Work to be completed
Gather all lines from the material that contain "computer".

Information given

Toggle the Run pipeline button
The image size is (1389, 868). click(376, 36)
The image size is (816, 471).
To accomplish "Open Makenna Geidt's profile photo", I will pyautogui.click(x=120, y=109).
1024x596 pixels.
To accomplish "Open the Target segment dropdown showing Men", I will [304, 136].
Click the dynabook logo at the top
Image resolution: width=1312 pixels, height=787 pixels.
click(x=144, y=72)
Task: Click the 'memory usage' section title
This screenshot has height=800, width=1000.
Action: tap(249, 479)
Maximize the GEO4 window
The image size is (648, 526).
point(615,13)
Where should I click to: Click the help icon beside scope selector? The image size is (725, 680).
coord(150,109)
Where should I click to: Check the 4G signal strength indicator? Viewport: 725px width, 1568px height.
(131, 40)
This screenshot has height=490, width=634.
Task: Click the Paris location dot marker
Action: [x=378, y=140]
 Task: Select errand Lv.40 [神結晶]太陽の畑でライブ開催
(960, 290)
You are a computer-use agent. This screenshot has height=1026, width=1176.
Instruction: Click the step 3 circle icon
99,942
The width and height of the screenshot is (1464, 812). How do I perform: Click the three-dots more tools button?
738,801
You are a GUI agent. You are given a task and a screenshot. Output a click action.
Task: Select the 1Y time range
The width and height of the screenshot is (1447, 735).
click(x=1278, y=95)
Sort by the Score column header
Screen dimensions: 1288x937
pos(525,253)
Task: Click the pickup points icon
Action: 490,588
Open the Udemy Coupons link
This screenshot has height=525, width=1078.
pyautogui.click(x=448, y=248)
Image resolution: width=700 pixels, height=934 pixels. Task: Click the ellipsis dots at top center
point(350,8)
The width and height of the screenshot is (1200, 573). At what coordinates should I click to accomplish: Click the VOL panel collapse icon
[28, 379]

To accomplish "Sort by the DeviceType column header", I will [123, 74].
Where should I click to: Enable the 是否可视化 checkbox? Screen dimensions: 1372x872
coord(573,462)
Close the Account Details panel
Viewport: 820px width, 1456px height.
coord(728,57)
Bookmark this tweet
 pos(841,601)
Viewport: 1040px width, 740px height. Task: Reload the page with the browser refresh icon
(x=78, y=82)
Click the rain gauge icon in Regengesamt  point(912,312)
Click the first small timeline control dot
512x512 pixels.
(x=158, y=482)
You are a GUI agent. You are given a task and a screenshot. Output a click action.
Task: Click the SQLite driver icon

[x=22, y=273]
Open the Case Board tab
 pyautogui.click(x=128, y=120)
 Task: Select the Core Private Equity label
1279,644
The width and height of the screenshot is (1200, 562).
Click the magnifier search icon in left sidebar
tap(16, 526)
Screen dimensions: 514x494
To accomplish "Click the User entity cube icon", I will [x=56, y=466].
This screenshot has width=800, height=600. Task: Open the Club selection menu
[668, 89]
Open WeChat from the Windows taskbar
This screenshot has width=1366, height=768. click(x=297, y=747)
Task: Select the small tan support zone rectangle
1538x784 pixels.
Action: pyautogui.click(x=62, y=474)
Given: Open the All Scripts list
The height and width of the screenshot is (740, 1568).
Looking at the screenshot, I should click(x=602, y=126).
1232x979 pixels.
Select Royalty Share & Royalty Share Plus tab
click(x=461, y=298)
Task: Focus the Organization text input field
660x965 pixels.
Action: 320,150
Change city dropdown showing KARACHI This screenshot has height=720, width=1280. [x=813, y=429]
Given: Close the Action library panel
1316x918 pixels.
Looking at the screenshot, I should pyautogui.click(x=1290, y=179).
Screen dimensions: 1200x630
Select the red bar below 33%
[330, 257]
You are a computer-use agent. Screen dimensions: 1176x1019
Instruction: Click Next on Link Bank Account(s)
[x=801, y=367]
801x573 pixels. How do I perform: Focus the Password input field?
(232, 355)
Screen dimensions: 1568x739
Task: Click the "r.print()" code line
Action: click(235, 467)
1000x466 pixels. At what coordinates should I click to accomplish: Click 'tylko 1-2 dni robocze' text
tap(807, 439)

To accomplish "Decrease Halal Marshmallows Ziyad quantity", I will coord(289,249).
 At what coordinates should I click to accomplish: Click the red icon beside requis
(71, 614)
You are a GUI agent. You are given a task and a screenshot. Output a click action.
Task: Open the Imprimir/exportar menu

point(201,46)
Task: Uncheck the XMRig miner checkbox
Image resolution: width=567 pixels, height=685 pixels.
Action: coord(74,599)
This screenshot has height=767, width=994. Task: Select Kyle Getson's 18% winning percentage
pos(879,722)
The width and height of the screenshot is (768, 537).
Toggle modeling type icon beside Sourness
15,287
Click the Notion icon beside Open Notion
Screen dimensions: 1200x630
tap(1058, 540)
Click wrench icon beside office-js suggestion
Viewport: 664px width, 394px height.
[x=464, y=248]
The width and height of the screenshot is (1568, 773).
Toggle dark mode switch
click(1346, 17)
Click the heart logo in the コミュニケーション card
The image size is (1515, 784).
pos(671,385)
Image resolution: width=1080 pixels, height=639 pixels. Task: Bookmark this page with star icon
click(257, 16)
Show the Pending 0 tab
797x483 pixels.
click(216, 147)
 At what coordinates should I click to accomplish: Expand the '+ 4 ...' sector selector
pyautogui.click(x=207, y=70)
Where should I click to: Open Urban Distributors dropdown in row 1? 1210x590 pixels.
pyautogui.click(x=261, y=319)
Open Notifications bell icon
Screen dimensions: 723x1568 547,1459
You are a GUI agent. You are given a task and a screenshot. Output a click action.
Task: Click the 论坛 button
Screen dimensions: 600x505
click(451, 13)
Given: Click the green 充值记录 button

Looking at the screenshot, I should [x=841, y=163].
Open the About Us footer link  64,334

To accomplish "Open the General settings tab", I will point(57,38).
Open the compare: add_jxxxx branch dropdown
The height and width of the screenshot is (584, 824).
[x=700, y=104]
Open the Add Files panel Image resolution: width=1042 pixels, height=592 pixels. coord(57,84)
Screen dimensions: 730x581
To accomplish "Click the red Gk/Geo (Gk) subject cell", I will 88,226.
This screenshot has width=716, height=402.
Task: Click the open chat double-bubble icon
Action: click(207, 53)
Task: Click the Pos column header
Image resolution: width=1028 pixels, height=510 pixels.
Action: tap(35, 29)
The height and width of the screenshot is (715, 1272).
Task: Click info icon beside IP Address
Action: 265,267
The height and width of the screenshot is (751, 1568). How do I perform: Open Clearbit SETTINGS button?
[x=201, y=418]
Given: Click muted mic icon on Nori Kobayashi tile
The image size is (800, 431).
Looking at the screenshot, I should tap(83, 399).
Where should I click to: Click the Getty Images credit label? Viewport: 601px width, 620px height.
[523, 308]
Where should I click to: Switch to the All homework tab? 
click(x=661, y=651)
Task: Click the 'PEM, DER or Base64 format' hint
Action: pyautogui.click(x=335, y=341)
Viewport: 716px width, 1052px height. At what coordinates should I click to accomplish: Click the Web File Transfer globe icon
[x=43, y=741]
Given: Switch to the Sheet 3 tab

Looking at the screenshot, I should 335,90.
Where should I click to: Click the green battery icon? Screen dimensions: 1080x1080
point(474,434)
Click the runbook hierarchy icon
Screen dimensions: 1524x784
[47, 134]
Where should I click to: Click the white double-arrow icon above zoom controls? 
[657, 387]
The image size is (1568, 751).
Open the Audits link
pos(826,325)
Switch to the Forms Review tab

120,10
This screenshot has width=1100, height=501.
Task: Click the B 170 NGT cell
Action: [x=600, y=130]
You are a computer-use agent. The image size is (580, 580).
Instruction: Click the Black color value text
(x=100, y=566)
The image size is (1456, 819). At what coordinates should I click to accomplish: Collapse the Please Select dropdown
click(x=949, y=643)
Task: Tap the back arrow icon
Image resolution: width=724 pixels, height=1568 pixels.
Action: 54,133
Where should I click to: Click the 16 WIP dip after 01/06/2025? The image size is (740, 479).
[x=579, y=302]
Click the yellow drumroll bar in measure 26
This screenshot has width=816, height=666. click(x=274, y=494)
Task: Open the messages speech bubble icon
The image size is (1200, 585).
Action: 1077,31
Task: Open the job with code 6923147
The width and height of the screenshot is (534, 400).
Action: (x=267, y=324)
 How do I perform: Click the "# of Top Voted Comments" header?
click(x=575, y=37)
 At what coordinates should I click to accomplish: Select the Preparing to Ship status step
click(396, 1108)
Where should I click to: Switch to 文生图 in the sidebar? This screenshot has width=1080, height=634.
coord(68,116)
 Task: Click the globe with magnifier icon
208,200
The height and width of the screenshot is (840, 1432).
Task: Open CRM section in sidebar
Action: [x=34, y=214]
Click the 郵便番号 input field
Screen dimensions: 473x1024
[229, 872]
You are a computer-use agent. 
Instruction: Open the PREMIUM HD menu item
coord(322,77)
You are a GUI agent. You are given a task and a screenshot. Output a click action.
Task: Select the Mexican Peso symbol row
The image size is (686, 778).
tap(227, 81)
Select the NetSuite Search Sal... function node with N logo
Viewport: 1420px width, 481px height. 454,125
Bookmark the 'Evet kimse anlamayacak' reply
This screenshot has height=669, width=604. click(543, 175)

Task response
You are a computer-use agent. This screenshot has height=1026, width=1176.
You are a computer-use agent. Screen dimensions: 1176x1019
You are a computer-use agent. The image size is (580, 580).
You are a computer-use agent. 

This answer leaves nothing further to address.